» Verilen Metin:
* * * * *

Sünnet, hadis, mezhep, sahabe, evliya tanımazlığa reddiyedir!
Sünnet, hadis, mezhep, sahabe, evliya tanımazlığa reddiyedir!
Afşin Selim / Milli Gazete
İslâmiyet’in mutlak bilinmesi gereken kaide, edep ve erkânını öğrenmekle yükümlü olanlar; cahilliğe sığınıp en temel hükümlere yabancı kalamazlar. Evet, bilmek lüks değildir Müslüman için. Cühelalık ile âlimlik arasında, bilmekten ziyade, “idrak” farkı mevcuttur. Cühelanın idraki, algısı, nazariyesi, âlim ile denk olabilir mi? Hâlbuki her şey derecelendirilmiştir yeryüzünde; hayat bir denge! Fakat her şeye rağmen; cühela, edindiği temel hükümler çerçevesinde(aşmadan ve taşmadan) tavır durmaya memurdur. Cühelanın kimisi bilmemezliğe sığınır, kimisi akletmek için bilmek ister... “Müslümanlardanım” diyerek, İslâm’ın temel prensiplerini -haşa- teferruat diyerek geçiştirenler, “bilmiş cühelalar”dandır meselâ.

* * * * *

» Kayıtlar:

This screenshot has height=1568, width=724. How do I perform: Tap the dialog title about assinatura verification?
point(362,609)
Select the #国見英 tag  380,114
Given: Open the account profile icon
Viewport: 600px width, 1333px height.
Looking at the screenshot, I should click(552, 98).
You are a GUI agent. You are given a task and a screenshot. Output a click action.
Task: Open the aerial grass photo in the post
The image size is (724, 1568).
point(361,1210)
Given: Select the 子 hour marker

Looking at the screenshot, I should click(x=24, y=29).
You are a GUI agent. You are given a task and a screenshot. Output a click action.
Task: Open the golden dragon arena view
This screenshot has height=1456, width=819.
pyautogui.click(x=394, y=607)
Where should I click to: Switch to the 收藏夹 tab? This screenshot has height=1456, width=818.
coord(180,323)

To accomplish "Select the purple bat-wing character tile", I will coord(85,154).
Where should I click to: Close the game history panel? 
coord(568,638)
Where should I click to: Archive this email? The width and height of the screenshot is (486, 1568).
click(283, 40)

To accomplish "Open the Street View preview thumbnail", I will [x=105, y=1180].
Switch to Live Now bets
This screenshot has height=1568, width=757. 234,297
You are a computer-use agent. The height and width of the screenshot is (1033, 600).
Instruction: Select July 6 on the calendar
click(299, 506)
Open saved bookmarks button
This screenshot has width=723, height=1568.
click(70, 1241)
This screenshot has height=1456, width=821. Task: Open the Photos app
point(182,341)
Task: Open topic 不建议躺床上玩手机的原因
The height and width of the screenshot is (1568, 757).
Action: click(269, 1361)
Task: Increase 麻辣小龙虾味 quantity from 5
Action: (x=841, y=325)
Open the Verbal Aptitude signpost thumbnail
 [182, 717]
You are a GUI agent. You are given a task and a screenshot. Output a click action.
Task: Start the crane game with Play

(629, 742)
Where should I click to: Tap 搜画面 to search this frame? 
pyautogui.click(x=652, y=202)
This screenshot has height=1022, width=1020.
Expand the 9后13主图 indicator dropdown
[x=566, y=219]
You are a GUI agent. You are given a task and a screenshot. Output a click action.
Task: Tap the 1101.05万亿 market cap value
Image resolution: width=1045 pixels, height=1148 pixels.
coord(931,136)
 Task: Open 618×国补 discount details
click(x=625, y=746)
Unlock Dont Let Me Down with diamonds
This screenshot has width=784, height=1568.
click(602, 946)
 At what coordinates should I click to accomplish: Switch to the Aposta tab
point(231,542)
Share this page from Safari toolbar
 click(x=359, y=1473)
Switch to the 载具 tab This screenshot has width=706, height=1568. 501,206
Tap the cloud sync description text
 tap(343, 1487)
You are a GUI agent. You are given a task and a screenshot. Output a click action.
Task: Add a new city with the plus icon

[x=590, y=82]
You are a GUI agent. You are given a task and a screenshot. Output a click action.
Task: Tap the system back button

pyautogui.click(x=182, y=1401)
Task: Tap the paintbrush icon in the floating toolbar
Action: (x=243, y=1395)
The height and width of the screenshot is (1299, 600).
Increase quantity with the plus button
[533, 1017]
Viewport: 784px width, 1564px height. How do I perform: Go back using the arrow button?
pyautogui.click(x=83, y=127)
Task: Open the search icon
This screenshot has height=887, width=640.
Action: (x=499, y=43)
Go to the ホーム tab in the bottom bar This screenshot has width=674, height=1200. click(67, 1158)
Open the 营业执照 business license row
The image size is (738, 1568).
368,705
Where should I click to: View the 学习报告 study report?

* * * * *

» Verilen Görev 1:
Verilen metindeki “Evet, bilmek lüks değildir Müslüman için.” cümlesini İngilizceye çeviriniz.
» Verilen Görev 2:
Kayıtlarda “Task: Open the search icon” satırından başlayıp kayıtların sonunda biten satırları, “Open” ifadesi yerine “Select” yazarak yeniden veriniz. Diğer her şey aynen kalmalıdır.

» Görev Yanıtı 1:
Yes, knowing is not a luxury for a Muslim.

» Görev Yanıtı 2:
Task: Select the search icon
This screenshot has height=887, width=640.
Action: (x=499, y=43)
Go to the ホーム tab in the bottom bar This screenshot has width=674, height=1200. click(67, 1158)
Select the 营业执照 business license row
The image size is (738, 1568).
368,705
Where should I click to: View the 学习报告 study report?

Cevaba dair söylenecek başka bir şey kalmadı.